» PROVIDED TEXT:
== == ==

I need help making sense of my interactions with pipenv. I think I am creating a 
Python 3.9 environment and installing packages into it, and then freezing that as 
a Pipfile. But when I check the Pipfile, it shows 3.10 as my frozen environment.

Here's my shell interactions:

pipenv global 3.9
pipenv --three
python --version # output: 'Python 3.9.13'
pipenv install $pkg
cat Pipfile | grep python_version # output: 'python_version = "3.10"'

How does pipenv decide which version of Python to use? Be super succinct.

ChatGPT gives me a lovely (but still verbose) response, whose first and penultimate lines are entirely correct and ultimately all I need: “When you run pipenv --three, pipenv creates a new virtual environment using the latest version of Python that you have installed on your system. To create a virtual environment using Python 3.9, you can use pipenv --python 3.9 instead of pipenv --three.” Ah hah!

I ask it a bunch of related pipenv sense-making questions to get myself smarter on pipenv. ChatGPT gets most of my questions beautifully, perfectly, verifiably right. Then, harkening back to my “sklearn requires scipy requires a compiler” trouble from earlier, I ask a trickier (pure pip) question: “can I pip install precompiled binaries of scikit-learn and its upstreams instead of building from source?” ChatGPT’s answer is so wrong it’s painful: “Yes, there are precompiled binary versions of scikit-learn that you can install instead of building from source. You can try installing the precompiled binary version of scikit-learn by running the following command: pip install -U scikit-learn”. No, sorry, definitely not. In no Python world can you get a precompiled binary for all dependencies by upgrading a downstream user library written in Python. That’s a farcical statement.

And so I shared the story and take-aways at this sprint demo this week:

  • pyenv and pipenv work together… mostly.
  • pipenv will ignore your pyenv!
  • You get your very own Star Trek Computer now… it’s better than a rubber duck, and it’s the kindest, least judgmental coworker ever. (But it’s not your actual coworker; don’t send confidential or sensitive information.)
  • Robots are fallible too.

My stealth recruiting pitch

I have a stealth recruiting talk that I give for machine learning at Xpanse. It goes like this:

  • If you want a real mission in your work, cybersecurity can deliver.
  • My realm of cybersecurity is impossible without AI.

== == ==

» DATA EXTRACT:
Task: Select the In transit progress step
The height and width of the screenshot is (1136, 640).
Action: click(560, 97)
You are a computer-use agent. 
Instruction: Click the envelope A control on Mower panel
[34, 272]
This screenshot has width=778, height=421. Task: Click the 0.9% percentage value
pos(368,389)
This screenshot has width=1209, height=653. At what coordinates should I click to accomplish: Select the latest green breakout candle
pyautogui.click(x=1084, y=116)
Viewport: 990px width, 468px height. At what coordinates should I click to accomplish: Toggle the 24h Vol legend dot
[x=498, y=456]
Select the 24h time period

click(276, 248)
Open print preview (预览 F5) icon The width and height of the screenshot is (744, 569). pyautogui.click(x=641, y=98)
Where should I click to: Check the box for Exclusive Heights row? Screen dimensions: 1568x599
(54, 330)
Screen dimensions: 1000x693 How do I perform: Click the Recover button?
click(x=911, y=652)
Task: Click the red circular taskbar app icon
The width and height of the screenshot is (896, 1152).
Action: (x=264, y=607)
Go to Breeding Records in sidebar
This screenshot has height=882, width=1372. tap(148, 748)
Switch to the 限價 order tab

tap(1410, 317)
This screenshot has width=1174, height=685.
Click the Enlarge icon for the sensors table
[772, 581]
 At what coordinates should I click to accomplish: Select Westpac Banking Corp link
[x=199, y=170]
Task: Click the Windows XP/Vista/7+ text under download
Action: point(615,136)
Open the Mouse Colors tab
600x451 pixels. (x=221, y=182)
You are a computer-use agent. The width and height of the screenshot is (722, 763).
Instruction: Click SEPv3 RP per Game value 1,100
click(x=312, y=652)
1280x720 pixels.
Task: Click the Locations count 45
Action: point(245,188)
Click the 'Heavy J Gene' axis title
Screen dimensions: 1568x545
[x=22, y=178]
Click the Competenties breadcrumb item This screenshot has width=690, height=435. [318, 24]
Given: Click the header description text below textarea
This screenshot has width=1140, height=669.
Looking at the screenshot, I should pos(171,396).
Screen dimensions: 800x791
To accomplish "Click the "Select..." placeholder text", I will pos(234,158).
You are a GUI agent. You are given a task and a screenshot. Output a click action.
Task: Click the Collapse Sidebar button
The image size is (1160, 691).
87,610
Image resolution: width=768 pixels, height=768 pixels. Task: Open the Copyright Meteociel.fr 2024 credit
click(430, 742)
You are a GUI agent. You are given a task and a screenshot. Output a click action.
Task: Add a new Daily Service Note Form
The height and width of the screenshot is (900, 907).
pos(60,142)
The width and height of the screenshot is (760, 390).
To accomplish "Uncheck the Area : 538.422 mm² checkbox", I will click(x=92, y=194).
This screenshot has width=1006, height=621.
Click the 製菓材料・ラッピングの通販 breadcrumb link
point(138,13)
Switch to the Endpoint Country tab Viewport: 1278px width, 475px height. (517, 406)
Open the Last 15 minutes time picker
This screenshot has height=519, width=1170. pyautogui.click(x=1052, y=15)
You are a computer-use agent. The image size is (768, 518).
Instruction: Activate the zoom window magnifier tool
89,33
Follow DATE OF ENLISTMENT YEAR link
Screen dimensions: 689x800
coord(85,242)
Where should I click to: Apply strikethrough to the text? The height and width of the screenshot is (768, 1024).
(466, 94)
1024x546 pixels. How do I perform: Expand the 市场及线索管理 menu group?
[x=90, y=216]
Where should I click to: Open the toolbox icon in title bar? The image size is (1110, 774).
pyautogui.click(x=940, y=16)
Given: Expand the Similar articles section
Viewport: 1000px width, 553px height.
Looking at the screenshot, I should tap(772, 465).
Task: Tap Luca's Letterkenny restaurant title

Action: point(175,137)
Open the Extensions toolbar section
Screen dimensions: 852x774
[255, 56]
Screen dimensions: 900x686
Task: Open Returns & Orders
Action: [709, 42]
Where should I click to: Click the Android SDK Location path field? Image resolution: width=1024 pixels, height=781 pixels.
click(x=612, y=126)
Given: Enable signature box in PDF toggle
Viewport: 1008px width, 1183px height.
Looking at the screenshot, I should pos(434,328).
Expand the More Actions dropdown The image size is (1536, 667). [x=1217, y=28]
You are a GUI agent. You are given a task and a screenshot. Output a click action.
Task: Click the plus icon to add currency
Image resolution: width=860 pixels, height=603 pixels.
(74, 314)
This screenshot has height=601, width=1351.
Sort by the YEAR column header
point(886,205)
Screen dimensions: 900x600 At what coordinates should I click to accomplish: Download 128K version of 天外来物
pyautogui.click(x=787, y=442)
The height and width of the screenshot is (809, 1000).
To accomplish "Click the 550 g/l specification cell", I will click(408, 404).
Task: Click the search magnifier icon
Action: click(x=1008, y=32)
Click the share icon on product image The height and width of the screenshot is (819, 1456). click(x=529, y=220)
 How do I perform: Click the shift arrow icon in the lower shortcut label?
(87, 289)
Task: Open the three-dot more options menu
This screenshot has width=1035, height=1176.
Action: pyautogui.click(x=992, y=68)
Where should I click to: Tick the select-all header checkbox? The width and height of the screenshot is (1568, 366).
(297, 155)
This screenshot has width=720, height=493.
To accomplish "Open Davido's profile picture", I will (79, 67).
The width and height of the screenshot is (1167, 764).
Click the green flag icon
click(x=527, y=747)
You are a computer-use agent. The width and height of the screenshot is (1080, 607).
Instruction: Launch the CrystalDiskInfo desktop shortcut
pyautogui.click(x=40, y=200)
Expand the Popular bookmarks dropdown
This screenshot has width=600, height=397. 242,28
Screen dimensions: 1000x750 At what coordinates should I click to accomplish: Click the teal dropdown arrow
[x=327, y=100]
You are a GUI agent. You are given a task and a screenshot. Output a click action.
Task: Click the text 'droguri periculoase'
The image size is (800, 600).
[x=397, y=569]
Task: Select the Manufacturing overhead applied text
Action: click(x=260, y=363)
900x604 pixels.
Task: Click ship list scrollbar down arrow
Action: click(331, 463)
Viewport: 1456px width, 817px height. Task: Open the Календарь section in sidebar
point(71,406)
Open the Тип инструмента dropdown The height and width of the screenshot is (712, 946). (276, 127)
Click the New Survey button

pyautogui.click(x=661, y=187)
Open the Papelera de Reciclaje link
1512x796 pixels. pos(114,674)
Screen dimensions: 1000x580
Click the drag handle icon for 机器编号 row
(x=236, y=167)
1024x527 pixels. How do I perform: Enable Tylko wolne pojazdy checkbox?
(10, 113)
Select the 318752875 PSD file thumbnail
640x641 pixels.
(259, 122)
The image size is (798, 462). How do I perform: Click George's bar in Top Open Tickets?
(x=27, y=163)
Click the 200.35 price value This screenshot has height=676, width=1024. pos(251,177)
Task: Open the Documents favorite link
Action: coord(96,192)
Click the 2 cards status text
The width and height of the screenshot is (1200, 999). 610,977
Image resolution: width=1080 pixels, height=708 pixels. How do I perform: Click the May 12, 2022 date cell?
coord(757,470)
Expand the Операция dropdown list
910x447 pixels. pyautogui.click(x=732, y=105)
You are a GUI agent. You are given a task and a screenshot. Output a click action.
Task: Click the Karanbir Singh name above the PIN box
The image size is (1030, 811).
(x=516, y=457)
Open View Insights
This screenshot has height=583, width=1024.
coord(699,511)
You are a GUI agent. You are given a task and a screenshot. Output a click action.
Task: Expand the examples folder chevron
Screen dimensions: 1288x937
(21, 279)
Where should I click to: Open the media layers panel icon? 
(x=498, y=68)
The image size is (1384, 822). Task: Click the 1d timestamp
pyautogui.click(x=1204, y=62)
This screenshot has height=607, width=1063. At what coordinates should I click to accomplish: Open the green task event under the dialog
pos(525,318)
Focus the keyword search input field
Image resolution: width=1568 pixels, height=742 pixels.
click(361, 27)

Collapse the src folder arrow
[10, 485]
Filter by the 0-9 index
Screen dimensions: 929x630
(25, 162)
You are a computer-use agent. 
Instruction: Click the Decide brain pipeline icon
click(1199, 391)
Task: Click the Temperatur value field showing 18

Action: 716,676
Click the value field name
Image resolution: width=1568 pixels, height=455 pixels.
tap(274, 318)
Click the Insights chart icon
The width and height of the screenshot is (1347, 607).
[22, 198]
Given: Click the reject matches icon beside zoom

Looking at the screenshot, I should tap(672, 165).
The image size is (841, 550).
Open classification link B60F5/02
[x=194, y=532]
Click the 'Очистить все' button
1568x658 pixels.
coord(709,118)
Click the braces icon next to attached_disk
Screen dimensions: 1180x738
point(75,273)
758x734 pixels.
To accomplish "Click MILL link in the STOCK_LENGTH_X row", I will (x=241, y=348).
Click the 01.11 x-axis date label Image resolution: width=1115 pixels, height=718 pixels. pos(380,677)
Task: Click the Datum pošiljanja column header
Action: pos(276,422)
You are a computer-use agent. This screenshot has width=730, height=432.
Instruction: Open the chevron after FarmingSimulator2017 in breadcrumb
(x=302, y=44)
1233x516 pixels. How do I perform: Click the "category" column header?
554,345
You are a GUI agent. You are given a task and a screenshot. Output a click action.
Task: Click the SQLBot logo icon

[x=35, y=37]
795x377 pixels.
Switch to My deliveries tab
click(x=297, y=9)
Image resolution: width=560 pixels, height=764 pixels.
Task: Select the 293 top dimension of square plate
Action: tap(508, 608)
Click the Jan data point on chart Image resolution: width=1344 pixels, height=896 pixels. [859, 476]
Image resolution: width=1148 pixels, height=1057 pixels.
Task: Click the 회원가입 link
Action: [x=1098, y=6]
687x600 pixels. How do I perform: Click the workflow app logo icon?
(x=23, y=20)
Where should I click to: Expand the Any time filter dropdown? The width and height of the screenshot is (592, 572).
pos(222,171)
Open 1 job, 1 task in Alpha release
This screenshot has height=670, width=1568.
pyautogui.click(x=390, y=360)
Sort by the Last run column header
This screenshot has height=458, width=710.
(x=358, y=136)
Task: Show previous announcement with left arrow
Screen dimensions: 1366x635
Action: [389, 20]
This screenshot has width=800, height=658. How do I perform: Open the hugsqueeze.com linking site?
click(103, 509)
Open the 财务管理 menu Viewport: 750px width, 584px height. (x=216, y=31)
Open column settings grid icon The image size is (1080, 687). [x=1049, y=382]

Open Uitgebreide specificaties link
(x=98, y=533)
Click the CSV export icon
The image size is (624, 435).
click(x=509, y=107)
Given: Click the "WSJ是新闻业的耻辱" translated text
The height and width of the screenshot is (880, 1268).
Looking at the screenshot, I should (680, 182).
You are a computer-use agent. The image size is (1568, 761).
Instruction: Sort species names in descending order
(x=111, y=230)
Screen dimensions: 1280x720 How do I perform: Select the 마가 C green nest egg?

== == ==

» PROBLEM 1:
Decide whether each statement agrees with the pipenv post. Answer yes or no for each, and quote the deciding words.
(a) The Pipfile showed python_version as "3.9".
(b) ChatGPT said that pipenv --three uses the latest version of Python installed on the system.
(c) The writer gives a stealth recruiting talk for machine learning at Xpanse.
» PROBLEM 2:
According to the pipenv post, what command did ChatGPT suggest using instead of pipenv --three to create a virtual environment with Python 3.9?
» PROBLEM 3:
List every take-away the writer of the pipenv post shared at the sprint demo.
The records have nothing to do with the pipenv post.

» OUTPUT 1:
(a) No: "cat Pipfile | grep python_version # output: 'python_version = "3.10"'"
(b) Yes: "When you run pipenv --three, pipenv creates a new virtual environment using the latest version of Python that you have installed on your system."
(c) Yes: "I have a stealth recruiting talk that I give for machine learning at Xpanse."

» OUTPUT 2:
pipenv --python 3.9

» OUTPUT 3:
- pyenv and pipenv work together… mostly.
- pipenv will ignore your pyenv!
- You get your very own Star Trek Computer now… it's better than a rubber duck, and it's the kindest, least judgmental coworker ever. (But it's not your actual coworker; don't send confidential or sensitive information.)
- Robots are fallible too.